Somewhere back in the beginning of time, this district had itself a civic dilemma of epic proportions. The city council had just passed a law that forbade alcoholic consumption in public areas; on the streets and on the corners. But the corner is, it was and it always will be the poorman's lounge. It's where a man wants to be on a hot summer's night. It's cheaper than a bar. Catch a nice breeze and watch the girls go on by. But the law is the law so what are the western cops gonna do? They arrest every dude for tipping back a High Life, there'd be no time for any other kind of police work. And if they look the other way, they open themselves up to all kinds of flaunting, all kinds of disrespect. Now, this is before my time but somewhere back in the 50's or the 60's, there was a moment of goddamn genius by some nameless smokehound who comes out the Cut-Rate one day and on his way to the corner he slips that just bought pint of elderberry into a paper bag. A great moment of civic compromise. That small wrinkled ass paper bag allowed the corner boys to have their drink in peace and gave us permission to go and do police work. The kind of police work that's actually worth the effort, that's actually worth taking a bullet for.

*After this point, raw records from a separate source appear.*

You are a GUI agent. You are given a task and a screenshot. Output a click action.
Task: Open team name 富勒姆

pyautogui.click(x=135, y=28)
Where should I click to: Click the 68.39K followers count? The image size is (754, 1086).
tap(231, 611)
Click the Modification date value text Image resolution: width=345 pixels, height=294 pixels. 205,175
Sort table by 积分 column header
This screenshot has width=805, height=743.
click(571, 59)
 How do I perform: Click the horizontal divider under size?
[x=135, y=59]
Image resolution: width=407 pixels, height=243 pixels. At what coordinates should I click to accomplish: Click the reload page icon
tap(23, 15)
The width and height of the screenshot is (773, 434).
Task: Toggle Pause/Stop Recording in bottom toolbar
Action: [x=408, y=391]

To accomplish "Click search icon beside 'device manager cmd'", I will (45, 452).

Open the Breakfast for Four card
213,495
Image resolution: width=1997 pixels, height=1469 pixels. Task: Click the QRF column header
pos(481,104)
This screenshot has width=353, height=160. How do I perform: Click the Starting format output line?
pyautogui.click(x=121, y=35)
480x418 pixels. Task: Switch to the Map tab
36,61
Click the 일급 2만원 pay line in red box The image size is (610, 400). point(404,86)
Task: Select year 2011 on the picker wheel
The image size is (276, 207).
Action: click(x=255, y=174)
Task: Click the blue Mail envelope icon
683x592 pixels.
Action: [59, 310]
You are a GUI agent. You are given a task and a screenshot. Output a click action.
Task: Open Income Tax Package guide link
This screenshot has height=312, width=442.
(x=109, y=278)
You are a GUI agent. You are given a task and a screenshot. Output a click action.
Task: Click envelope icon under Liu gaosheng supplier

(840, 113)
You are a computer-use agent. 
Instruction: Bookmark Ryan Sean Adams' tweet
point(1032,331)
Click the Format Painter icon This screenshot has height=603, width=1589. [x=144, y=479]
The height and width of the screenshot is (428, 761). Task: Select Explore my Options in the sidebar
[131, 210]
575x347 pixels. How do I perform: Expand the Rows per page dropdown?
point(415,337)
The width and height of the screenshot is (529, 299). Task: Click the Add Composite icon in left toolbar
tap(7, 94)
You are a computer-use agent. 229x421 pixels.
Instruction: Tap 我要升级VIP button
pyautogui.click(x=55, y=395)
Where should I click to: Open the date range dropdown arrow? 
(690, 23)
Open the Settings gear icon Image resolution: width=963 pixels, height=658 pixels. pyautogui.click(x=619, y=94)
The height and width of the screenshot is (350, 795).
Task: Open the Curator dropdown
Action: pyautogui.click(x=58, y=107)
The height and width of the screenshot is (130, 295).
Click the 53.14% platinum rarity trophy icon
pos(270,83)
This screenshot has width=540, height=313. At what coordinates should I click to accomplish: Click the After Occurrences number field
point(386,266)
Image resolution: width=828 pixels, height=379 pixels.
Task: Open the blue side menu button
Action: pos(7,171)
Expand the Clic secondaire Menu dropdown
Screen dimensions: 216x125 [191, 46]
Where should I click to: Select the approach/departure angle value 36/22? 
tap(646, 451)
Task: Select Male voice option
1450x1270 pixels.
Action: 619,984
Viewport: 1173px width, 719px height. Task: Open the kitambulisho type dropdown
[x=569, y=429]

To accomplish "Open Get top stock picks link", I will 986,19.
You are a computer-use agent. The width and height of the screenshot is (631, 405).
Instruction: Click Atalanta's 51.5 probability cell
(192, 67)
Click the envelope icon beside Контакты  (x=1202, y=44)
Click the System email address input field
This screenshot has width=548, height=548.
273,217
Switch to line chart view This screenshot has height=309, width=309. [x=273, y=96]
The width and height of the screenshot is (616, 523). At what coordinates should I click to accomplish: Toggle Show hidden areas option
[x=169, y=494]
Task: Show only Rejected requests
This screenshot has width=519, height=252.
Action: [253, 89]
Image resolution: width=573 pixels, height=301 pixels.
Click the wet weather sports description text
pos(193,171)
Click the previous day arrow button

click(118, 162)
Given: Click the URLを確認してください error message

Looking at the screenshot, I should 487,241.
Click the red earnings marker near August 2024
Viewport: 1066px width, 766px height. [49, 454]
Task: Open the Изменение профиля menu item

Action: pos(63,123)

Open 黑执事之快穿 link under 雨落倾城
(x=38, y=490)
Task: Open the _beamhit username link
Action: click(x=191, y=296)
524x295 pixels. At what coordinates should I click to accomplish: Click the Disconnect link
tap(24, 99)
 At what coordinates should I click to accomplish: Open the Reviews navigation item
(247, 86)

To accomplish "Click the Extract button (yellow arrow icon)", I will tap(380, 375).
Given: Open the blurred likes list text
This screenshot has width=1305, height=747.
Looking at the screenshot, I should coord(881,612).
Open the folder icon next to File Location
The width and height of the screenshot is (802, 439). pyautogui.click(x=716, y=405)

To summarize, public drinking is typically illegal in the United States but is viewed as a minor offense by the police who would rather not have to waste their time enforcing it but also do not want to be disrespected by flagrant offenders. Drinking from a paper bag is then a compromise, a signal that the drinker knows public drinking is illegal but is doing so in a manner that is deemed most socially acceptable and most respectful of police.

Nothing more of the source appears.